=== LISTED RECORDS ===

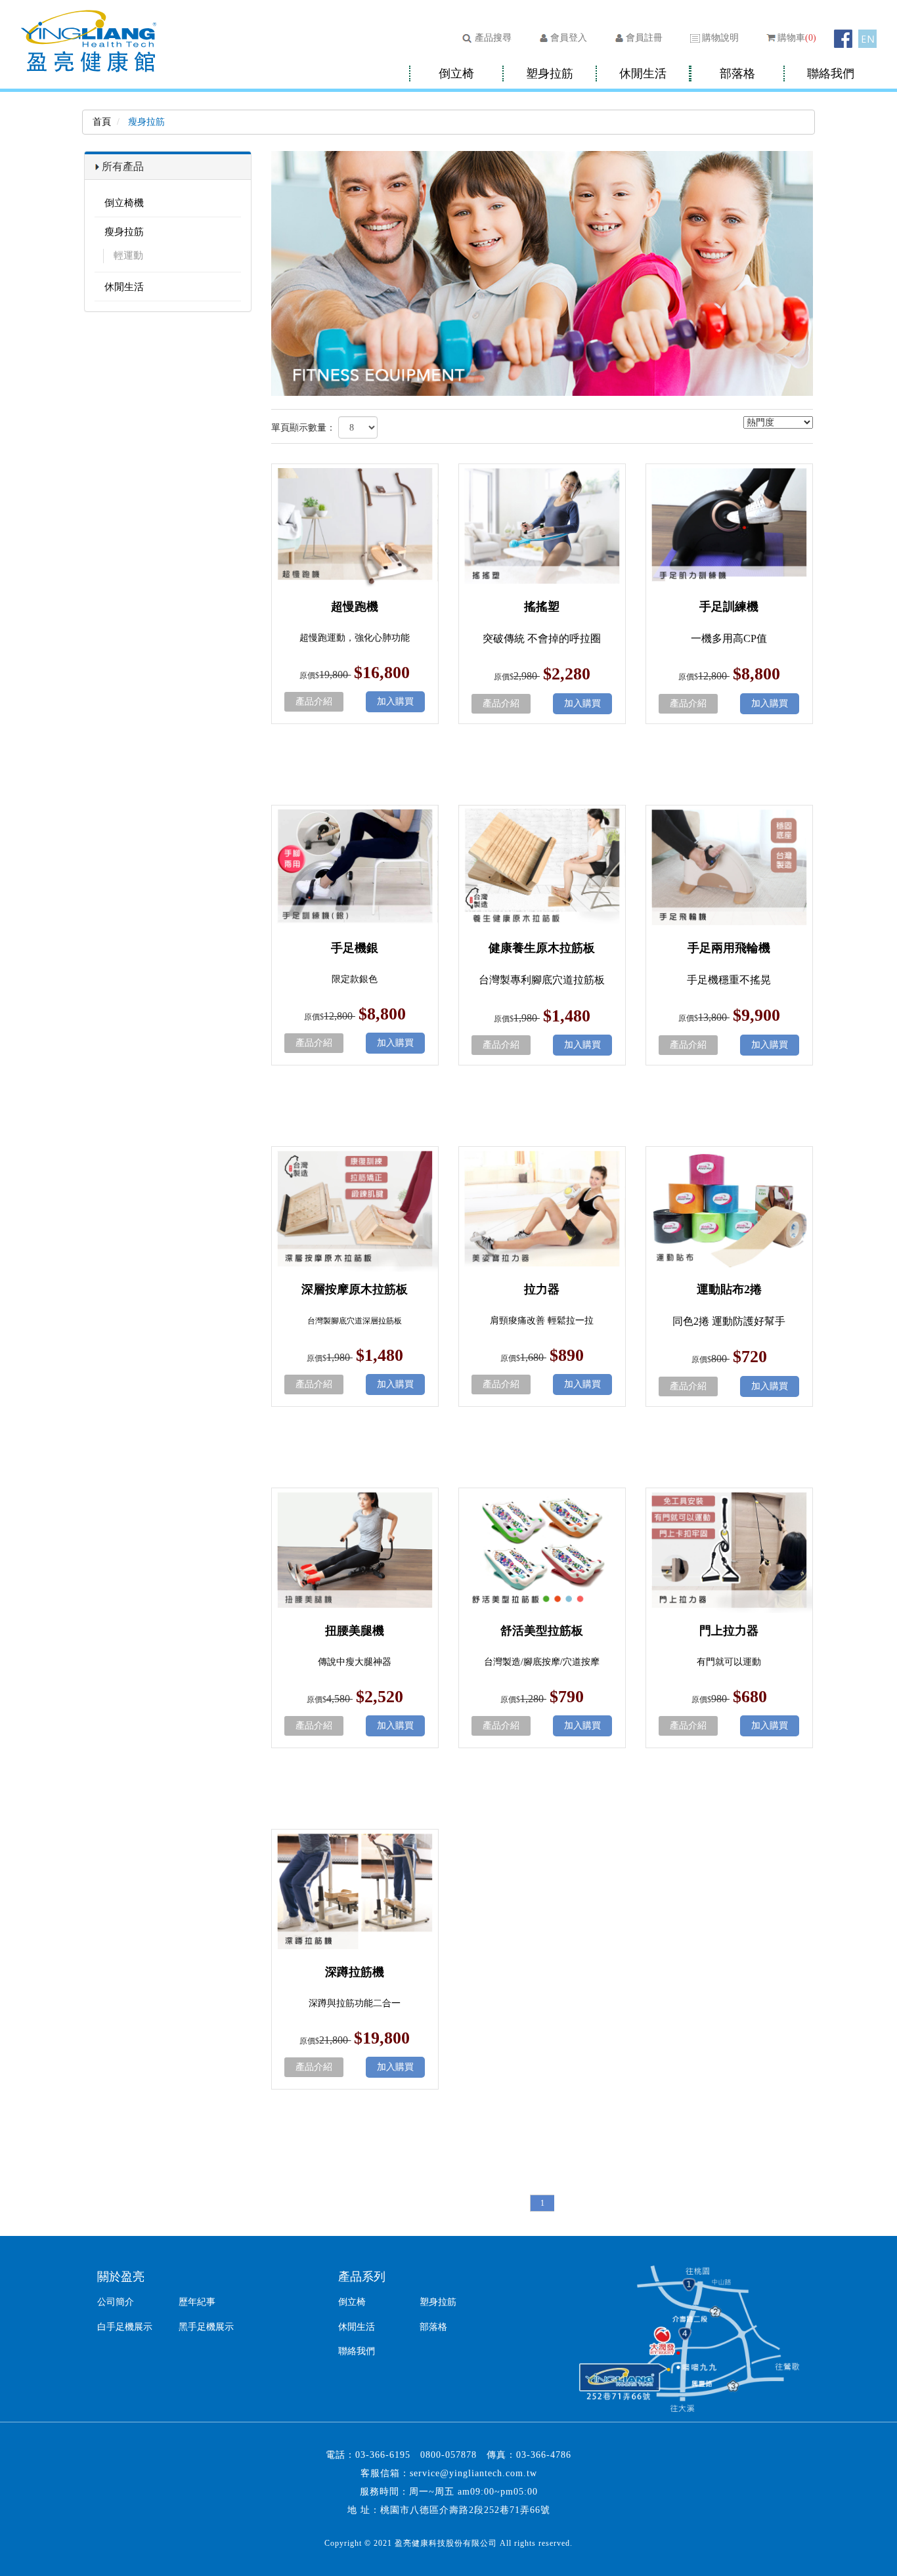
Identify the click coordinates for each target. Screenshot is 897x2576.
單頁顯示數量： (303, 428)
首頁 (102, 122)
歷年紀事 (197, 2302)
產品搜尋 (493, 38)
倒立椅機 (124, 203)
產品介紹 (313, 701)
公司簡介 (115, 2302)
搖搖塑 (541, 606)
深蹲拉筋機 (354, 1972)
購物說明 (720, 38)
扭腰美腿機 (354, 1630)
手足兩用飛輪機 (729, 948)
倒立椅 (456, 73)
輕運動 (128, 255)
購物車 (796, 38)
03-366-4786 (543, 2455)
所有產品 (123, 166)
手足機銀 (354, 948)
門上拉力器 (728, 1630)
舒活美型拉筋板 (541, 1630)
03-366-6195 (382, 2455)
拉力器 (541, 1289)
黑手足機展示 (206, 2327)
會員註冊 (644, 38)
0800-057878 (448, 2455)
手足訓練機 (728, 606)
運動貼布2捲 (729, 1289)
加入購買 (395, 701)
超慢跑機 (354, 606)
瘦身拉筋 (124, 231)
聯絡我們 (830, 73)
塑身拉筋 (549, 73)
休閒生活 (643, 73)
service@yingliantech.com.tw (473, 2473)
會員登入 (568, 38)
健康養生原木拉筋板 (542, 948)
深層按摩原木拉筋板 (354, 1289)
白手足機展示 (124, 2327)
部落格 (737, 73)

===

#### [WHAT YOU SHOULD DO]
Copy out precisely those lines which run from the one containing "產品介紹 (313, 701)" to the end of the material.

#### [RESPONSE]
產品介紹 (313, 701)
公司簡介 (115, 2302)
搖搖塑 (541, 606)
深蹲拉筋機 (354, 1972)
購物說明 (720, 38)
扭腰美腿機 (354, 1630)
手足兩用飛輪機 (729, 948)
倒立椅 (456, 73)
輕運動 (128, 255)
購物車 (796, 38)
03-366-4786 (543, 2455)
所有產品 (123, 166)
手足機銀 (354, 948)
門上拉力器 (728, 1630)
舒活美型拉筋板 (541, 1630)
03-366-6195 (382, 2455)
拉力器 (541, 1289)
黑手足機展示 (206, 2327)
會員註冊 (644, 38)
0800-057878 (448, 2455)
手足訓練機 (728, 606)
運動貼布2捲 (729, 1289)
加入購買 (395, 701)
超慢跑機 (354, 606)
瘦身拉筋 (124, 231)
聯絡我們 (830, 73)
塑身拉筋 (549, 73)
休閒生活 (643, 73)
service@yingliantech.com.tw (473, 2473)
會員登入 (568, 38)
健康養生原木拉筋板 (542, 948)
深層按摩原木拉筋板 (354, 1289)
白手足機展示 (124, 2327)
部落格 (737, 73)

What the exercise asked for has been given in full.